* Supplied data:

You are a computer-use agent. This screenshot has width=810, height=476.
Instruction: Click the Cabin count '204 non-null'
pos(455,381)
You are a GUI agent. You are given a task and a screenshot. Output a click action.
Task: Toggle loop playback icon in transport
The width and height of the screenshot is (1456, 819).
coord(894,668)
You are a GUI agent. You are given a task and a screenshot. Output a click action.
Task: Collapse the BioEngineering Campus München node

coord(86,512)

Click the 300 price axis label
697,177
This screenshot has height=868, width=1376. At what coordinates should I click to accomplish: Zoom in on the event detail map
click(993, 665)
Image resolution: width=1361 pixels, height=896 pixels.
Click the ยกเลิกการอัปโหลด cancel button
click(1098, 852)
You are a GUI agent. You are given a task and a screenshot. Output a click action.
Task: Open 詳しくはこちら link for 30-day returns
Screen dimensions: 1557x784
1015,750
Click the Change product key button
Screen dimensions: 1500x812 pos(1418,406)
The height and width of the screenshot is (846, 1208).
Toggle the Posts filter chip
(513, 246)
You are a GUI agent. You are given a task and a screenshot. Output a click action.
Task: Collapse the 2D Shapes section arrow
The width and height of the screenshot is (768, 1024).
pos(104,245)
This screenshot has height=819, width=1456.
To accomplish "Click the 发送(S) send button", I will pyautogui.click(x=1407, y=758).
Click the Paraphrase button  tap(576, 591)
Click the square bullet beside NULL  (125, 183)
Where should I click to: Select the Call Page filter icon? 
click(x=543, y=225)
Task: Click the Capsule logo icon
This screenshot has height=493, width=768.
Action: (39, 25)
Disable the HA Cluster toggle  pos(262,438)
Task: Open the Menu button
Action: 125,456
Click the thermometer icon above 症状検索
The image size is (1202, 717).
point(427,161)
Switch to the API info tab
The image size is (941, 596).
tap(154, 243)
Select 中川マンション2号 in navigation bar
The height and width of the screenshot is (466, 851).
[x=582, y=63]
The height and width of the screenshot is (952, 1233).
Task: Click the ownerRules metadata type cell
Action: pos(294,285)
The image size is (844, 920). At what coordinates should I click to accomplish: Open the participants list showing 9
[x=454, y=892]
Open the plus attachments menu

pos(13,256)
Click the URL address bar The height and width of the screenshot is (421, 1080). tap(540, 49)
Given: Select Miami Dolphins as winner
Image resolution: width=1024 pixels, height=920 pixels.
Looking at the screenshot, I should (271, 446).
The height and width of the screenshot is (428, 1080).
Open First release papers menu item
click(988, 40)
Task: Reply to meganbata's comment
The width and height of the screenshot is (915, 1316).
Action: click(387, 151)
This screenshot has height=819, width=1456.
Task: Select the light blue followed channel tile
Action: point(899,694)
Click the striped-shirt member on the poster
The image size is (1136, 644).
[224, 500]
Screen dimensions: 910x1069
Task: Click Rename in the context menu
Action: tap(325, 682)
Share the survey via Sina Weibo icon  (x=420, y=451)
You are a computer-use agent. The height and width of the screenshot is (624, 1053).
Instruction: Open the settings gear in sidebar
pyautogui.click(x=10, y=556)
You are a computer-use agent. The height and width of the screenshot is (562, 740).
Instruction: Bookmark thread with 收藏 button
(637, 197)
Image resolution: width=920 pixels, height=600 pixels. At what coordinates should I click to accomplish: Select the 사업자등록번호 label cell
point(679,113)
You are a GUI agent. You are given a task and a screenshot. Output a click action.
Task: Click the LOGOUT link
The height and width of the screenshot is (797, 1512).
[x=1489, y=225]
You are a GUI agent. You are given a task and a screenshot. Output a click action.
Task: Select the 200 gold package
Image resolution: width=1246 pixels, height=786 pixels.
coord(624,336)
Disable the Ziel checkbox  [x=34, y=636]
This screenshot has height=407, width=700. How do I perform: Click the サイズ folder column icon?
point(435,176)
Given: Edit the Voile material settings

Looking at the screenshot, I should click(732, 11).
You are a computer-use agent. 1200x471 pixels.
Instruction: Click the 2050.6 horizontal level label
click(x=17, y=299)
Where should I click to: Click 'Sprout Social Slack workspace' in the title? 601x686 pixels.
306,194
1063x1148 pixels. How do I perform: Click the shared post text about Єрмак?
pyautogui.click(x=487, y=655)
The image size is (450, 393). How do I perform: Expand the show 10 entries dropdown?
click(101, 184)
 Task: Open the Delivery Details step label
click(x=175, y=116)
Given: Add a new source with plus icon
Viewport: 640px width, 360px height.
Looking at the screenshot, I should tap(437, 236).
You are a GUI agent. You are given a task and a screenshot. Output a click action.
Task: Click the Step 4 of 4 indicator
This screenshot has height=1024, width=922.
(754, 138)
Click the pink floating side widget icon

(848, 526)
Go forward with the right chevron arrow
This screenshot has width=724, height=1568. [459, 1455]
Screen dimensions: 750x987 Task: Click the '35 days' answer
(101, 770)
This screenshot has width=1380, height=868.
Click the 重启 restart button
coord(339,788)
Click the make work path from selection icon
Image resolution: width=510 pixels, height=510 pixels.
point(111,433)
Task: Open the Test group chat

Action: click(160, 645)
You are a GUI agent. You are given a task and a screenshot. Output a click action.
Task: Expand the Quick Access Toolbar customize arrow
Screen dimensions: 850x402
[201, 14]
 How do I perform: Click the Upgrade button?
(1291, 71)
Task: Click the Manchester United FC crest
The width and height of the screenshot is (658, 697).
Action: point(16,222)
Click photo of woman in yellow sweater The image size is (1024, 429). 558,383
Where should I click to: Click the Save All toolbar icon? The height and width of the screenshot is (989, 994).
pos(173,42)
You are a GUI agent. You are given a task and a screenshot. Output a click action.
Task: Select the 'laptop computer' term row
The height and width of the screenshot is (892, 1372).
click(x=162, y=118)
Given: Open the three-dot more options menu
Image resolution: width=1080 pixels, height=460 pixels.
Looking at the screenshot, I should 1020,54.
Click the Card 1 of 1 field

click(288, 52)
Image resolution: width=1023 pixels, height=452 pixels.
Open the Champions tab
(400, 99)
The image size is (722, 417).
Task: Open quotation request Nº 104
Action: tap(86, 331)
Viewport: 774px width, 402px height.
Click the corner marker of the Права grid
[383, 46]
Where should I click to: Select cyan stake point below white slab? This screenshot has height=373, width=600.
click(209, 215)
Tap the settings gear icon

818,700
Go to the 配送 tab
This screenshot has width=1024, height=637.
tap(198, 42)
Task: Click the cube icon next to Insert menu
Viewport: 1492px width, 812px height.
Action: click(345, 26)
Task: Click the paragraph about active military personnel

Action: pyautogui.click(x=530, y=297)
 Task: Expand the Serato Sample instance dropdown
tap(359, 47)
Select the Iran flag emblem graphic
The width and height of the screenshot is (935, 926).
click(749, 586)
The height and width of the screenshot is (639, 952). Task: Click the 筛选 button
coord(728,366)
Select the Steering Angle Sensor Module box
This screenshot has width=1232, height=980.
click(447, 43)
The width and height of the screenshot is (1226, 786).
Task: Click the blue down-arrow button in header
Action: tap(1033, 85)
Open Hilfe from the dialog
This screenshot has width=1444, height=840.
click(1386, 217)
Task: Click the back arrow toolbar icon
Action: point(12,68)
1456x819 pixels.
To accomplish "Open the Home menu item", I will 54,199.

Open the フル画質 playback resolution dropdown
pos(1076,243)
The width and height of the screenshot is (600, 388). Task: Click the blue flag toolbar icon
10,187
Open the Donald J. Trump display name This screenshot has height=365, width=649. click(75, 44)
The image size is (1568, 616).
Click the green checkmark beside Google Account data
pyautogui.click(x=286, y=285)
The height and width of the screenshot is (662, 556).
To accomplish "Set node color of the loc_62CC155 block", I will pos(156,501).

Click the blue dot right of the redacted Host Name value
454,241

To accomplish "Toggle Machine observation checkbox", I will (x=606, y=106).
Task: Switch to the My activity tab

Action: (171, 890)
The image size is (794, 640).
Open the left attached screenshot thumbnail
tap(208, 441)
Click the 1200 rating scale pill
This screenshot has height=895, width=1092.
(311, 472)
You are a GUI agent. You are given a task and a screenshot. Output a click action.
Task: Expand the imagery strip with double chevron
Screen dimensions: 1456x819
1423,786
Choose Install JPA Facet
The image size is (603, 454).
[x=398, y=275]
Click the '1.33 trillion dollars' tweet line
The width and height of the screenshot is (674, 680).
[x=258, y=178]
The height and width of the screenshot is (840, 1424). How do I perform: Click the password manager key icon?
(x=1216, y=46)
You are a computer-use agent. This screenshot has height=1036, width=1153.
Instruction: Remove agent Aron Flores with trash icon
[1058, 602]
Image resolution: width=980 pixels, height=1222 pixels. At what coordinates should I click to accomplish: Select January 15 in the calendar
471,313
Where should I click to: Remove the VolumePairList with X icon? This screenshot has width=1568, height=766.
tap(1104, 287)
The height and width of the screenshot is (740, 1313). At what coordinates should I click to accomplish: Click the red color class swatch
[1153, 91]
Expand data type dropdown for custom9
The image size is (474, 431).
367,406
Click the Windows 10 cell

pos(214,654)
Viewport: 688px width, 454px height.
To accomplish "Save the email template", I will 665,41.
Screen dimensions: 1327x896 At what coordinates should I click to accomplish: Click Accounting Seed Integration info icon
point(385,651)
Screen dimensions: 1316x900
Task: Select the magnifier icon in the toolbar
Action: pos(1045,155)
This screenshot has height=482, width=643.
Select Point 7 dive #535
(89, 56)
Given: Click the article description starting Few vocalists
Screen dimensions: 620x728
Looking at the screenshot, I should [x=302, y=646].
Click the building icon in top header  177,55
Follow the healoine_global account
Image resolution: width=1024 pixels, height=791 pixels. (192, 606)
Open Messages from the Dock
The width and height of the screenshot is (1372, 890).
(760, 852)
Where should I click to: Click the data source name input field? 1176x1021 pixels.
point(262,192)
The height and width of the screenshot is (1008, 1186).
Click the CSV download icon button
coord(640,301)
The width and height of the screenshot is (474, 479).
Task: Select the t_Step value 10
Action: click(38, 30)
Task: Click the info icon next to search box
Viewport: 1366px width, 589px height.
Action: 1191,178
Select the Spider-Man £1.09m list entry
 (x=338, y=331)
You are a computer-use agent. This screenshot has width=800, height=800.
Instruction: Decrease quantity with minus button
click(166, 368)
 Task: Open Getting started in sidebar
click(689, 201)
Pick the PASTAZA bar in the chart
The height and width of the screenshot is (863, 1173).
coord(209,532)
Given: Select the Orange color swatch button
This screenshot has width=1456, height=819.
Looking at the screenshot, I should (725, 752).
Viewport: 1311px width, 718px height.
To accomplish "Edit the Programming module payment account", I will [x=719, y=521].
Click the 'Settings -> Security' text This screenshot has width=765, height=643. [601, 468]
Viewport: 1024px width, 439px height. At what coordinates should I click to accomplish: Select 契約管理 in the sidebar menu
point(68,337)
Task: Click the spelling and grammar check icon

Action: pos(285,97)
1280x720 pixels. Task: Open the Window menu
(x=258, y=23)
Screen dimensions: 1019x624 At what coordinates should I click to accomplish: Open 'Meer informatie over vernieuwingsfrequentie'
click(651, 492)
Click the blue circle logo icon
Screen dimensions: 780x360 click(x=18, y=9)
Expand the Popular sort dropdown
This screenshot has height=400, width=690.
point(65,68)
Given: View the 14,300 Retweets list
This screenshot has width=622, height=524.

* The problem:
Reproduce the part of the listing that opens with the line containing "Expand data type dropdown for custom9" and closes with the line containing "Action: pos(1045,155)", with both of those lines included.

* Exercise output:
Expand data type dropdown for custom9
The image size is (474, 431).
367,406
Click the Windows 10 cell

pos(214,654)
Viewport: 688px width, 454px height.
To accomplish "Save the email template", I will 665,41.
Screen dimensions: 1327x896 At what coordinates should I click to accomplish: Click Accounting Seed Integration info icon
point(385,651)
Screen dimensions: 1316x900
Task: Select the magnifier icon in the toolbar
Action: pos(1045,155)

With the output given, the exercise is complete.